(What the exercise asks) Please copy the travel industry excerpt from "Who do you think" up to and including "the next year?".

(Selected excerpt)
++++++

Obviously HomeAway, ITA and Kayak don’t have control over the public markets, but they all have major initiatives underway that will materially impact their growth trajectory and perception from investors. HomeAway will start building awareness of the vacation rental category with an ad campaign – including super bowl ads! ITA is moving ahead with its new GDS and has additional search innovations (e.g. Needle) teed up. Kayak is building brand with their offline campaigns, building their hotel business to offset the cuts in booking fees, and investing to go deeper into the transaction process. Interesting times, big bets, big potential upside!

Who do you think will try and succeed in going public? What do you think will happen to the several dozen private travel start-ups that need capital in the next year?

Either Search & Discovery still needs improvement – or a lot of us don’t get it

There is plenty of  ongoing investment in new search and discovery:

  • Amadeus’ Affinity Shopper, the winner of the Innovation Award with their dynamic packaging search-;
  • Goby with long tail search, , my personal favorite – ;
  • Voyij, my favorite runner-up is filtering the Twitter stream, compiling them into emails to slow down the real time feed and enabling me to find what I need when I have time to look;
  • TripAdvisor, the investment closest to my heart,  Steve Kaufer discussed how TripAdvisor is investing in semantic search to deliver the gestalt of a product and save consumers the need to read 3,300 reviews on the Bellagio;
  • Car Trawler on car rental comparison shopping;
  • 10Best (VinePulse) on enabling hotels to search reviews from across the web about their hotel etc.

Disclosure – no surprise on this  (gasp!) UpTake is a search engine! We have aggregated content from over 5,000 local, travel and professional sites and done the ontology-driven attribute – e.g. ‘6 year old’ indicates a family related fact – and sentiment analysis – e.g. ‘loved the pool’ indicates a positive feeling so we can recommend products that best fit consumers trip preferences. For example, we return different hotels if you are looking for family hotels versus romantic hotels}

Are Goby, Voyij, Car Trawler, TripAdvisor, UpTake all search ‘hammers’ looking for search ‘nails’, or is there a real problem for the search & discovery companies to solve? What do you think they need to do to succeed?

++++++

[Data collected]
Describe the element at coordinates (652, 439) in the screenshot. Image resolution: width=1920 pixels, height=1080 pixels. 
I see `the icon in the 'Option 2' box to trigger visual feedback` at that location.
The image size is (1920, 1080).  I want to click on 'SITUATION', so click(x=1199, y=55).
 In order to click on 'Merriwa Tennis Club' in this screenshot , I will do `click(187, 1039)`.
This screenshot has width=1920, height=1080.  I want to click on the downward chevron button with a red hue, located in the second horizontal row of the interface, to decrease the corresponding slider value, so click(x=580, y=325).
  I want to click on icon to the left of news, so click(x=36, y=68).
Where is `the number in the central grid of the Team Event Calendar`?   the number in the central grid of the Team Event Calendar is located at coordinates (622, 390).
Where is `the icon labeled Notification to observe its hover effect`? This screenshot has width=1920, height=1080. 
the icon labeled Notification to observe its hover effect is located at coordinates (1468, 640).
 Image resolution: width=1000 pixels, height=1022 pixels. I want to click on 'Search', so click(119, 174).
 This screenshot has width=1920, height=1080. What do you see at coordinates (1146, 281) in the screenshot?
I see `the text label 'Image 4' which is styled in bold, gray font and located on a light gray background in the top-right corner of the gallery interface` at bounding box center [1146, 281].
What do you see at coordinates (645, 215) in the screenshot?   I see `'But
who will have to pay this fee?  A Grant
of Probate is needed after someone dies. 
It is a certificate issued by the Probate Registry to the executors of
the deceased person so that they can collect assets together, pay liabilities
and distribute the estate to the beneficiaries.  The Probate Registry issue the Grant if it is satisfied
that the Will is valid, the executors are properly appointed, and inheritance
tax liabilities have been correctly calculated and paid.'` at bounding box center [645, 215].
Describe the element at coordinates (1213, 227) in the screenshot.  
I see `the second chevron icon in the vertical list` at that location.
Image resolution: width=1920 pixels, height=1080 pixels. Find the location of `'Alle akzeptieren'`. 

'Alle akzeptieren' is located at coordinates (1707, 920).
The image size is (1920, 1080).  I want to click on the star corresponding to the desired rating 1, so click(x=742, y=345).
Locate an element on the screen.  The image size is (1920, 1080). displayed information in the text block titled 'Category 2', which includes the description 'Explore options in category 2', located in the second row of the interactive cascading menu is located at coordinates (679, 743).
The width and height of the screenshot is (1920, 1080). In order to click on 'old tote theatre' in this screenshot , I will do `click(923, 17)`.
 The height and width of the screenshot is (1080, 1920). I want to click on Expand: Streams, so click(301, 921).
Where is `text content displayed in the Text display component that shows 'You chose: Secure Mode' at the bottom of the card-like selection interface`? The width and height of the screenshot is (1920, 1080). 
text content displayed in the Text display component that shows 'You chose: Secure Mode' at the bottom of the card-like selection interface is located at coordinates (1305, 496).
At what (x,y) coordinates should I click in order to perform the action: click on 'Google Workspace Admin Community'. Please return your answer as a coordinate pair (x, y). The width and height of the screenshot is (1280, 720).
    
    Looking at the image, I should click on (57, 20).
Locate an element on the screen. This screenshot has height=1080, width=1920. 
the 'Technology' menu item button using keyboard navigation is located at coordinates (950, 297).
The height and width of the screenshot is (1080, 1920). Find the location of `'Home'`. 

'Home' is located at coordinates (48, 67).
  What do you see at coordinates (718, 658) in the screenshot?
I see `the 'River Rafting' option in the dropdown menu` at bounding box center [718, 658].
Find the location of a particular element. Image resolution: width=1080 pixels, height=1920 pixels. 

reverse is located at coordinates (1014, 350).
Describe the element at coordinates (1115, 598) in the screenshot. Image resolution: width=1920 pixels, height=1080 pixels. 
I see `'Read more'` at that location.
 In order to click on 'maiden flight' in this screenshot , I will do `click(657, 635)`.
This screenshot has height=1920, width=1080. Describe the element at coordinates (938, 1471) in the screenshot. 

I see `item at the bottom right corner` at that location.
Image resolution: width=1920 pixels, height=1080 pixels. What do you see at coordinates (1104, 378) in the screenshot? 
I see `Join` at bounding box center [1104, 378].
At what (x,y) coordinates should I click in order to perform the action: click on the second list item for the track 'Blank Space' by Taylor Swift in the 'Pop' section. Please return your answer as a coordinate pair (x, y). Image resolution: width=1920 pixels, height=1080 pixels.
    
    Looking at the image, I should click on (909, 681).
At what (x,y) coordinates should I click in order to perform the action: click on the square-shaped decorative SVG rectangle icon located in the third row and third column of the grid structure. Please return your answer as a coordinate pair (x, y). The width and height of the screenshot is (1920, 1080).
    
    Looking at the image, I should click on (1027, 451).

++++++

(Exercise output)
Who do you think will try and succeed in going public? What do you think will happen to the several dozen private travel start-ups that need capital in the next year?